For the first three weeks, the sun burned our skin, sharply, as if through a magnifying glass. The rain, backstage, awaited its opportunity to shine - or rather, dim - briefly appearing to freshen the air and feed the soil. At night, the moon was a mirror image of the sun, projecting all of its might. It shone so bright that shadows grew from our feet as we marvelled at the infinite spectacle of the milky way.
The masonry of the Cabecar women is dictated by the lunar periods. Only during the three days before and after the full moon can they begin the formidable labour of collecting mastate; the source of the material from which all of their clothes were made in past times. For many years, the mastate tree went unused, as the ancient knowledge of the craft had been forgotten. However, recently, the women rediscovered the skill thanks to an elder (our host´s father), who had retained the knowledge. But now that their clothes are products of a foreign culture, the material is used to make art instead.
Although the women sell these art pieces, the local economy is not impacted by these products, as they haven´t yet reached their full market potential. As of now, they only receive symbolic amounts from the few tourists who approach the secluded area or from good willing acquaintances of the Humanitarian Foundation, who serve as intermediaries and sell the art themselves.
Most of the men work strenuously in the banana and palm oil plantations on the edge of the reserve, while the women take care of their small crops and farm animals. Moreover, the women spend countless hours cooking meals over wood and fire, waking up as early as three in the morning to have breakfast ready by six.
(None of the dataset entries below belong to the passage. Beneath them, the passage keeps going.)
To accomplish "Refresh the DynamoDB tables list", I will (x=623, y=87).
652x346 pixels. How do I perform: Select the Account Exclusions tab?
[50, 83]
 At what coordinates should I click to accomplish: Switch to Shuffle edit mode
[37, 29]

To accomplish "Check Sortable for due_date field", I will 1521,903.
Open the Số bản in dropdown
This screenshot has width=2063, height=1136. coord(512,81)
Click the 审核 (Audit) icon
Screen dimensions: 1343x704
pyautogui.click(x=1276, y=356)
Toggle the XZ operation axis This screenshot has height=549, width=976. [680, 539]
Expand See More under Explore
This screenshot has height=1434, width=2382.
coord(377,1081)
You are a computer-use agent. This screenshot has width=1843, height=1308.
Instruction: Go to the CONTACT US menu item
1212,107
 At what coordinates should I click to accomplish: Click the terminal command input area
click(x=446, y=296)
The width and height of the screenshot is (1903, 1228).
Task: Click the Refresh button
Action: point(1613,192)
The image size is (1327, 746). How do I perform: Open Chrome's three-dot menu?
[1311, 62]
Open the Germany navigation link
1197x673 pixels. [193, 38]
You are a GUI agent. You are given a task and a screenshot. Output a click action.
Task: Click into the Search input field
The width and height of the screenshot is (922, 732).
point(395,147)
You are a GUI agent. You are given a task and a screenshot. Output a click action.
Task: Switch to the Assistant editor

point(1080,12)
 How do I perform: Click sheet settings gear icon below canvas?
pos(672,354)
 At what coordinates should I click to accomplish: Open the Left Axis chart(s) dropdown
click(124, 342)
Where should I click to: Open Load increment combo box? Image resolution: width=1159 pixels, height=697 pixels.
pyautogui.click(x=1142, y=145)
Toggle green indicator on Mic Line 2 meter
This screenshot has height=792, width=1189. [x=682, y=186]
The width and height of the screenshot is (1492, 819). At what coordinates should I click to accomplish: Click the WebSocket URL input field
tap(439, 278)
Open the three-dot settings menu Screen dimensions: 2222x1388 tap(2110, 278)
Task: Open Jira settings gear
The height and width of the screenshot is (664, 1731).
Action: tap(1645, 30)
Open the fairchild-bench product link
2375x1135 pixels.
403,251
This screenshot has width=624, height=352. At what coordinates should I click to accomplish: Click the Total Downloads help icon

Children and teenagers, as well as some inquisitive mothers, attend school a decade-long concept for them. Speaking of motherhood, grandmothers who haven´t reached thirty years of age may be shocking to most of us, but to them it´s an ordinary occurrence. Judging by their intricate and confusing genealogy, their family trees must look like a map of the Madrid subway system.
Upon our arrival, we had a romantic vision of archaic indians, alienated from the far reaching hand of globalization, but confused as they observe how modernity attacks their identities and impedes their way of life. We have found a timid community, but one that is aware of the events happening far beyond their land. Sadly, they absorb the new culture faster than they are able to preserve their own. 

The fear and preoccupation for the loss of identity and culture is notable among the adults, and some of the youth. However, greed, comfort and a hint of innocent ignorance have submerged them into the convenience and amenity of the modern world. They are years past the traditional indigenous group that we erroneously imagined, but they still have a grip, however fragile, on the values and traditions that have persisted through history. The main channel through which this inheritance has travelled down the generations is the language. Cabecar is one of the four indigenous languages that are still active in Costa Rica, but marginalization leads many to reject their mother tongue and their roots altogether.
Life among the Cabecars is simple and quiet, but laborious. One does not need much, nor is there much to have, as humans do not own; nature does. The only possessions are their zinc roofed homes ‒ scattered around the mountain, it can take three hours to visit certain neighbors and the bare necessities; bought at a supermarket across the river. Everything else is taken from the mountain respectfully, previously asking for permission in order to avoid the lethal bite of the terciopelo (bothrops asper) snake.
Silence is constant, peaceful and harmonious. It is only interrupted by animals, rain and laughter the lighthearted reaction to problems. Silence, often mistaken by outsiders as stupidity, is a means of communication. However, it is much more than that, it is a protecting veil under which their affluent spirituality and philosophy has survived against the currents of imposing civilizations. 
It is our hope that this sensational culture finds a way to avoid fading into the quickly rising tide of capitalism and evolves to maintain its own traditions while absorbing the benefits of technology and modern life.